When Ixer and Bevins worked on the North Pembrokeshire rhyolites they initially defined five rhyolite types, numbered A-E, but in their 2011 on the rhyolites of Rhosyfelin they argued that types A-C were from a common source and that the bulk of the rhyolite debitage at Stonehenge could be traced to Rhosyfelin as the source. That is a speculation, and in my mind it is not adequately supported by the evidence.  They must have looked at sample RSN18 (OU2) in their studies, but I don't believe they have referred to it in previous papers.  Let's see what emerges...........

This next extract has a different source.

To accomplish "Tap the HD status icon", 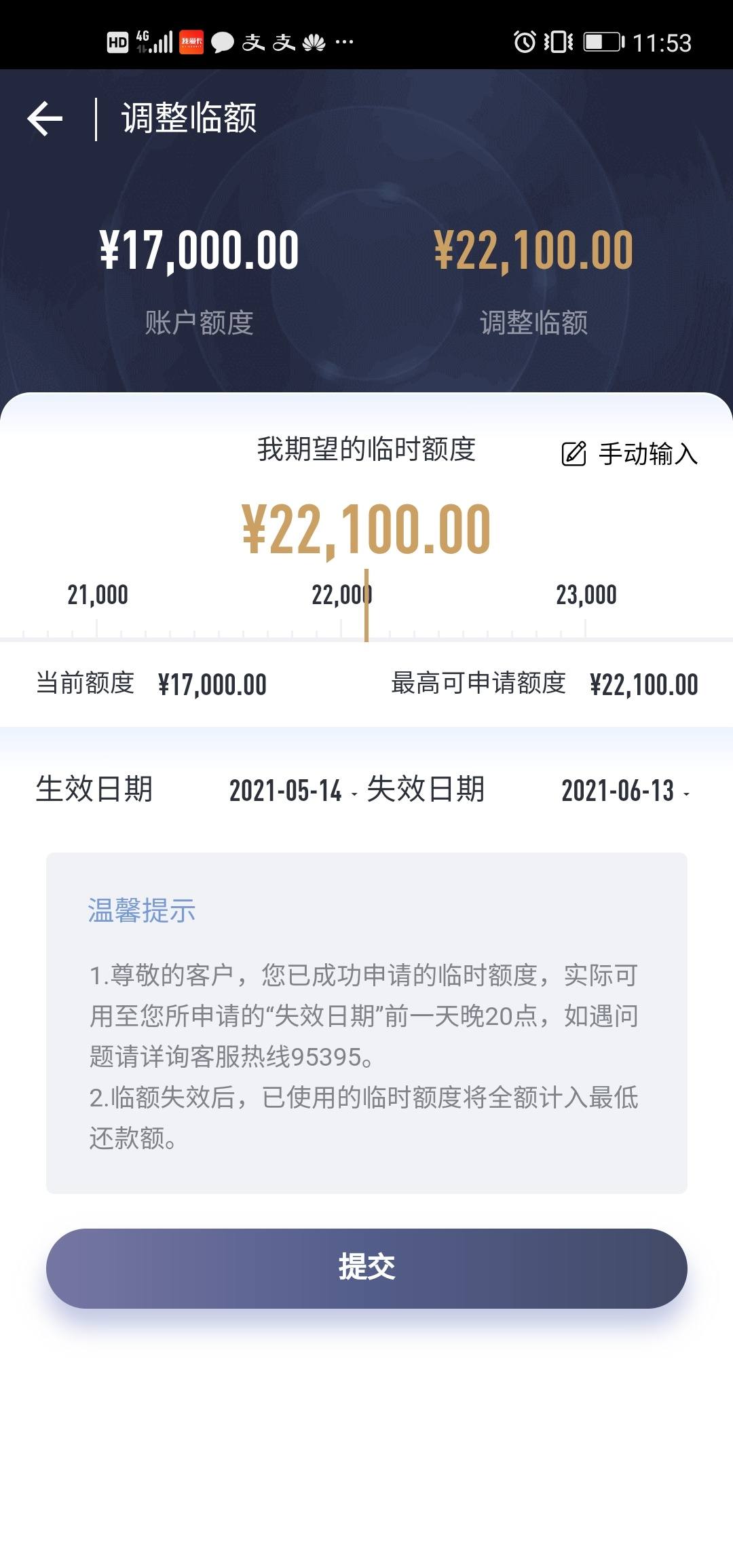I will 117,43.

One thing we can say is that the hint about the rhyolites (including Newall's boulder) having come from the Carnalw area might not be all that reliable. In another paper (2013) Bevins and Ixer looked at the Carnalw connection and suggested that "not a single rhyolite fragment from the Stonehenge orthostats or debitage from anywhere in the Stonehenge Landscape can be attributed to Carn Alw."  That, as I have said before, is a pretty sweeping statement, since they still do not know where many of the rhyolite samples from Stonehenge have actually come from -- and they certainly do not know all about the whole of the Stonehenge Landscape.  But as we all know, the pet rock boys do love a bit of extravagance..........

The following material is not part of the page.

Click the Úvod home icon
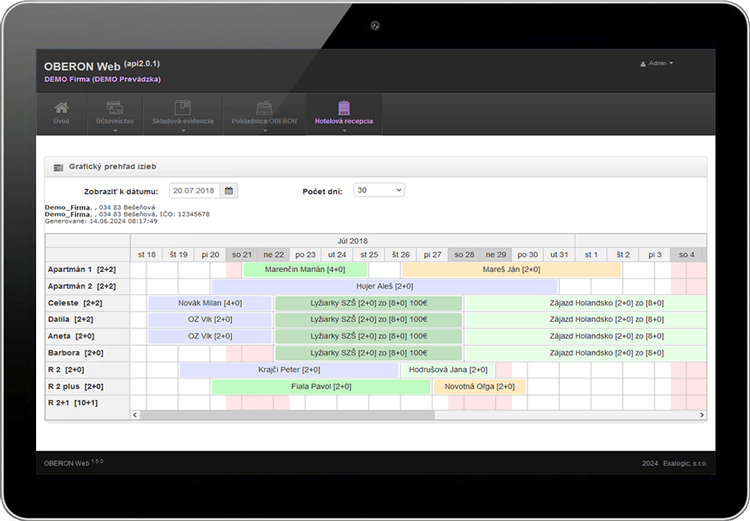point(62,108)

So which rhyolite group does sample RSN18 actually belong to?  No doubt all will be revealed....... 

BEVINS, R.E., N.G. PEARCE & R.A. IXER. 2011. Stonehenge rhyolitic bluestone sources and the application of zircon chemistry as a new tool for provenancing rhyolitic lithics.   Journal of Archaeological Science 38: 605–22

50: 21–32.

I think at this stage we can probably assume that the "Newall boulder" is not from North Wales, but (on the basis of shared chemical characteristics) it is most likely to be from one of the rhyolite sources in North Pembrokeshire, as originally suggested by Thorpe et al in 1991. (I wouldn't mind betting that Ixer and Bevins will in due course declare that the Newall boulder has come from their famous and fantastical "quarry" at Rhosyfelin..............but we will need to see the colour of the evidence before we pass judgment on that one.)

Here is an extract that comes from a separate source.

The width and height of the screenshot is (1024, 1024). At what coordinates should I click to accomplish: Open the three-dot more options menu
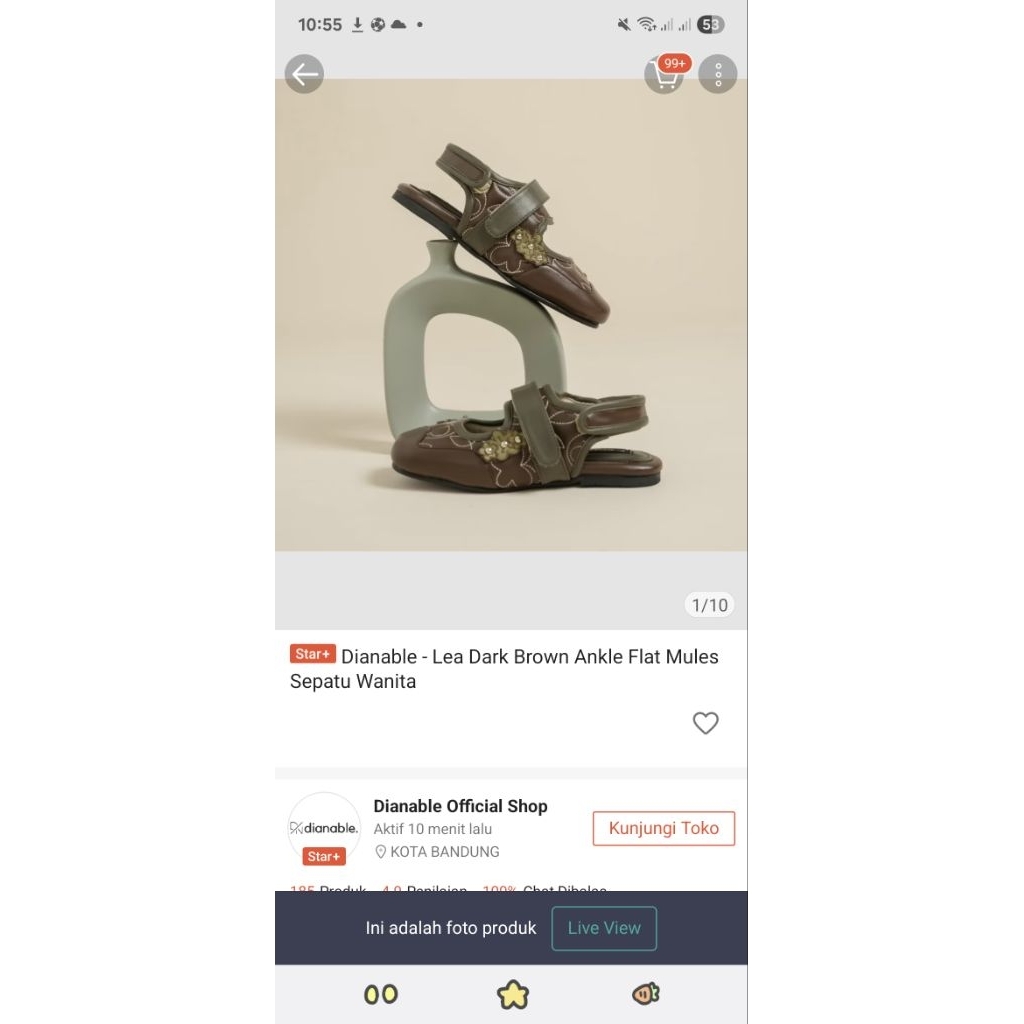(x=718, y=74)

PS.  Please note that this post contains information that has been overtaken by events!  The OU2 sample clearly had nothing to do with the Newall boulder RSN18 -- the correction is in this post, dated 19 June 2022:


Tony Hinchliffe said...

Now it would appear we have ANOTHER rhyolite sample from Stonehenge.......But this one, probably because of the outer APPEARANCE of the Newell boulder, will eventually be demonstrated by glacial geomorphologists who get the opportunity to actually HANDLE it, to turn out to have been GLACIALLY transported to its resting place within/ beneath the Stonehenge monument.QED.

BRIAN JOHN said...

Well, nothing is certain, but the fact that several experienced geologists have examined the boulder in the past, and have been rather convinced about the authenticity of the striations, is significant. And the weathering history picked up on by Harrison is also fascinating. Although Tim Daw is now suggesting the boulder is "questionably an artefact" we now know that it is not lost, and that is progress! If it looks like a small natural boulder, that is probably what it is...........

BRIAN JOHN said...

Having now had a chance to examine the Newall Boulder in the company of Tony, it’s now certain thet the OU sample OU2 did NOT come from the boulder. It had nothing to do with sample RSN18, so somewhere or other there has been a misidentification or mistake in labelling. Watch this space.